Required action
Please repeat the records, word for word and without gaps.

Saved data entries
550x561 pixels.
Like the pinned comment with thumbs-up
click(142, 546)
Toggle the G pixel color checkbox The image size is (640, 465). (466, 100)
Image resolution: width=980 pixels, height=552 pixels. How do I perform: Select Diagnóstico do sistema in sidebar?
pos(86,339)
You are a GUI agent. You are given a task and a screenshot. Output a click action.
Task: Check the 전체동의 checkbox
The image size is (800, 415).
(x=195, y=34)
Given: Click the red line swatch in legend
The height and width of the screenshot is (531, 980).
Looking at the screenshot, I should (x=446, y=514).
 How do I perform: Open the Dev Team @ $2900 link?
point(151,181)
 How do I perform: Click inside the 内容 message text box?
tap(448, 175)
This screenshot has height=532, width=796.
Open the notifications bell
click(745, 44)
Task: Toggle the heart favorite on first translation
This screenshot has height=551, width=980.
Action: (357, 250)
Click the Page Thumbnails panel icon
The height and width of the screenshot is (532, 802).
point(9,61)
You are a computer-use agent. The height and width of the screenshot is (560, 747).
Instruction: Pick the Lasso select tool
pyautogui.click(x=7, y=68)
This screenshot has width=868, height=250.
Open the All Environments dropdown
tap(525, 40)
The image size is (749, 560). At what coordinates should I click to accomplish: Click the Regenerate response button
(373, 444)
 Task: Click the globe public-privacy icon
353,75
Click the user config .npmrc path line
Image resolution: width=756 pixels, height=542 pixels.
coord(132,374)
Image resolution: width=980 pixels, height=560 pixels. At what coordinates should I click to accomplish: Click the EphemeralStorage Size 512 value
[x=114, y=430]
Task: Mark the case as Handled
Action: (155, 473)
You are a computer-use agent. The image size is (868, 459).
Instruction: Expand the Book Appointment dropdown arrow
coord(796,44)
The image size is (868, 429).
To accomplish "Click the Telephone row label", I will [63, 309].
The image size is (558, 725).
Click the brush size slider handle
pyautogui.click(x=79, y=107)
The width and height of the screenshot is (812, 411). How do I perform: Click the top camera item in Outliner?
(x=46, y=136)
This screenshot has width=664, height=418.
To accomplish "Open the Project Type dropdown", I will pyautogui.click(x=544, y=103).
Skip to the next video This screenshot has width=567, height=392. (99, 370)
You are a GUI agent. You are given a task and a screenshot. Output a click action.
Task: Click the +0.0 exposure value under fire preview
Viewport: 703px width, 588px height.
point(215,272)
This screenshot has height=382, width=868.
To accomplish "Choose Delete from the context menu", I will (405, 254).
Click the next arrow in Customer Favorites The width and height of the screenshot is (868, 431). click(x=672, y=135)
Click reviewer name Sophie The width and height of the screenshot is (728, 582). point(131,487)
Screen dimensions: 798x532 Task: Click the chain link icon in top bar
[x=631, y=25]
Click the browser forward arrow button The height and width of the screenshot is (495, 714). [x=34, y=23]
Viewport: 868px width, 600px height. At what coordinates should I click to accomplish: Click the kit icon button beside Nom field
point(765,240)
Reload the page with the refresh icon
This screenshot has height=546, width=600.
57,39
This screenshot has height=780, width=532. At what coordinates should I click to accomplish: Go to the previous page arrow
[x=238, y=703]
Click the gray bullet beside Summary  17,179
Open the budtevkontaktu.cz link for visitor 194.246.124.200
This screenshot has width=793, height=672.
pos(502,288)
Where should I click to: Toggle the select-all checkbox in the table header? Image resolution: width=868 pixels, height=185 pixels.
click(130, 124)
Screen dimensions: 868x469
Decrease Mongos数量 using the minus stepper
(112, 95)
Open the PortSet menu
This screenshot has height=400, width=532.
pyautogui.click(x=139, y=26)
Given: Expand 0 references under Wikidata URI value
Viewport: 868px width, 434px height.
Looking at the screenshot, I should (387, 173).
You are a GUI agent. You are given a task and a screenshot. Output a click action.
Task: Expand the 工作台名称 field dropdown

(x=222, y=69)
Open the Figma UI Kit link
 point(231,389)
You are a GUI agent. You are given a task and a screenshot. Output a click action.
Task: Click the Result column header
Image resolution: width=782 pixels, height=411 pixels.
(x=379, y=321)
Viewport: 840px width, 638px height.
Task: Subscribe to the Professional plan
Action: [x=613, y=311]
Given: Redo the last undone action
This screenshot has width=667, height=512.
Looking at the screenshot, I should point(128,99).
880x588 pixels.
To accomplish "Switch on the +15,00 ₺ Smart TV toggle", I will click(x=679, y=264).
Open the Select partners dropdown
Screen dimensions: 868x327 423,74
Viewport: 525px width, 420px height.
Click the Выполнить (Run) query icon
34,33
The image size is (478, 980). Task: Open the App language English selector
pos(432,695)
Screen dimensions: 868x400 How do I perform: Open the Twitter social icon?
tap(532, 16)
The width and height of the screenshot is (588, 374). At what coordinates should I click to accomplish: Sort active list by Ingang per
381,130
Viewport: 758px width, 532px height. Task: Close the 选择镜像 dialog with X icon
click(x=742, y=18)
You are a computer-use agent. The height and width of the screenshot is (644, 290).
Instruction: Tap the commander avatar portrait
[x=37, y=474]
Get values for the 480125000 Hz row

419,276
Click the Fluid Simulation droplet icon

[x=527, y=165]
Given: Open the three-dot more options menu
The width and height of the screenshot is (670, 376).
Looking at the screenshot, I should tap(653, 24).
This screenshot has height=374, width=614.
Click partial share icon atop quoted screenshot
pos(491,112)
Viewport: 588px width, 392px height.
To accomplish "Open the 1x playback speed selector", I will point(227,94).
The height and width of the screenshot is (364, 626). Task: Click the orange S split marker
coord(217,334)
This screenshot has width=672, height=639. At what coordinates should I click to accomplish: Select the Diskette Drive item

Exercise response
550x561 pixels.
Like the pinned comment with thumbs-up
click(142, 546)
Toggle the G pixel color checkbox The image size is (640, 465). (466, 100)
Image resolution: width=980 pixels, height=552 pixels. How do I perform: Select Diagnóstico do sistema in sidebar?
pos(86,339)
You are a GUI agent. You are given a task and a screenshot. Output a click action.
Task: Check the 전체동의 checkbox
The image size is (800, 415).
(x=195, y=34)
Given: Click the red line swatch in legend
The height and width of the screenshot is (531, 980).
Looking at the screenshot, I should (x=446, y=514).
 How do I perform: Open the Dev Team @ $2900 link?
point(151,181)
 How do I perform: Click inside the 内容 message text box?
tap(448, 175)
This screenshot has height=532, width=796.
Open the notifications bell
click(745, 44)
Task: Toggle the heart favorite on first translation
This screenshot has height=551, width=980.
Action: (357, 250)
Click the Page Thumbnails panel icon
The height and width of the screenshot is (532, 802).
point(9,61)
You are a computer-use agent. The height and width of the screenshot is (560, 747).
Instruction: Pick the Lasso select tool
pyautogui.click(x=7, y=68)
This screenshot has width=868, height=250.
Open the All Environments dropdown
tap(525, 40)
The image size is (749, 560). At what coordinates should I click to accomplish: Click the Regenerate response button
(373, 444)
 Task: Click the globe public-privacy icon
353,75
Click the user config .npmrc path line
Image resolution: width=756 pixels, height=542 pixels.
coord(132,374)
Image resolution: width=980 pixels, height=560 pixels. At what coordinates should I click to accomplish: Click the EphemeralStorage Size 512 value
[x=114, y=430]
Task: Mark the case as Handled
Action: (155, 473)
You are a computer-use agent. The image size is (868, 459).
Instruction: Expand the Book Appointment dropdown arrow
coord(796,44)
The image size is (868, 429).
To accomplish "Click the Telephone row label", I will [63, 309].
The image size is (558, 725).
Click the brush size slider handle
pyautogui.click(x=79, y=107)
The width and height of the screenshot is (812, 411). How do I perform: Click the top camera item in Outliner?
(x=46, y=136)
This screenshot has width=664, height=418.
To accomplish "Open the Project Type dropdown", I will pyautogui.click(x=544, y=103).
Skip to the next video This screenshot has width=567, height=392. (99, 370)
You are a GUI agent. You are given a task and a screenshot. Output a click action.
Task: Click the +0.0 exposure value under fire preview
Viewport: 703px width, 588px height.
point(215,272)
This screenshot has height=382, width=868.
To accomplish "Choose Delete from the context menu", I will (405, 254).
Click the next arrow in Customer Favorites The width and height of the screenshot is (868, 431). click(x=672, y=135)
Click reviewer name Sophie The width and height of the screenshot is (728, 582). point(131,487)
Screen dimensions: 798x532 Task: Click the chain link icon in top bar
[x=631, y=25]
Click the browser forward arrow button The height and width of the screenshot is (495, 714). [x=34, y=23]
Viewport: 868px width, 600px height. At what coordinates should I click to accomplish: Click the kit icon button beside Nom field
point(765,240)
Reload the page with the refresh icon
This screenshot has height=546, width=600.
57,39
This screenshot has height=780, width=532. At what coordinates should I click to accomplish: Go to the previous page arrow
[x=238, y=703]
Click the gray bullet beside Summary  17,179
Open the budtevkontaktu.cz link for visitor 194.246.124.200
This screenshot has width=793, height=672.
pos(502,288)
Where should I click to: Toggle the select-all checkbox in the table header? Image resolution: width=868 pixels, height=185 pixels.
click(130, 124)
Screen dimensions: 868x469
Decrease Mongos数量 using the minus stepper
(112, 95)
Open the PortSet menu
This screenshot has height=400, width=532.
pyautogui.click(x=139, y=26)
Given: Expand 0 references under Wikidata URI value
Viewport: 868px width, 434px height.
Looking at the screenshot, I should (387, 173).
You are a GUI agent. You are given a task and a screenshot. Output a click action.
Task: Expand the 工作台名称 field dropdown

(x=222, y=69)
Open the Figma UI Kit link
 point(231,389)
You are a GUI agent. You are given a task and a screenshot. Output a click action.
Task: Click the Result column header
Image resolution: width=782 pixels, height=411 pixels.
(x=379, y=321)
Viewport: 840px width, 638px height.
Task: Subscribe to the Professional plan
Action: [x=613, y=311]
Given: Redo the last undone action
This screenshot has width=667, height=512.
Looking at the screenshot, I should point(128,99).
880x588 pixels.
To accomplish "Switch on the +15,00 ₺ Smart TV toggle", I will click(x=679, y=264).
Open the Select partners dropdown
Screen dimensions: 868x327 423,74
Viewport: 525px width, 420px height.
Click the Выполнить (Run) query icon
34,33
The image size is (478, 980). Task: Open the App language English selector
pos(432,695)
Screen dimensions: 868x400 How do I perform: Open the Twitter social icon?
tap(532, 16)
The width and height of the screenshot is (588, 374). At what coordinates should I click to accomplish: Sort active list by Ingang per
381,130
Viewport: 758px width, 532px height. Task: Close the 选择镜像 dialog with X icon
click(x=742, y=18)
You are a computer-use agent. The height and width of the screenshot is (644, 290).
Instruction: Tap the commander avatar portrait
[x=37, y=474]
Get values for the 480125000 Hz row

419,276
Click the Fluid Simulation droplet icon

[x=527, y=165]
Given: Open the three-dot more options menu
The width and height of the screenshot is (670, 376).
Looking at the screenshot, I should tap(653, 24).
This screenshot has height=374, width=614.
Click partial share icon atop quoted screenshot
pos(491,112)
Viewport: 588px width, 392px height.
To accomplish "Open the 1x playback speed selector", I will point(227,94).
The height and width of the screenshot is (364, 626). Task: Click the orange S split marker
coord(217,334)
This screenshot has width=672, height=639. At what coordinates should I click to accomplish: Select the Diskette Drive item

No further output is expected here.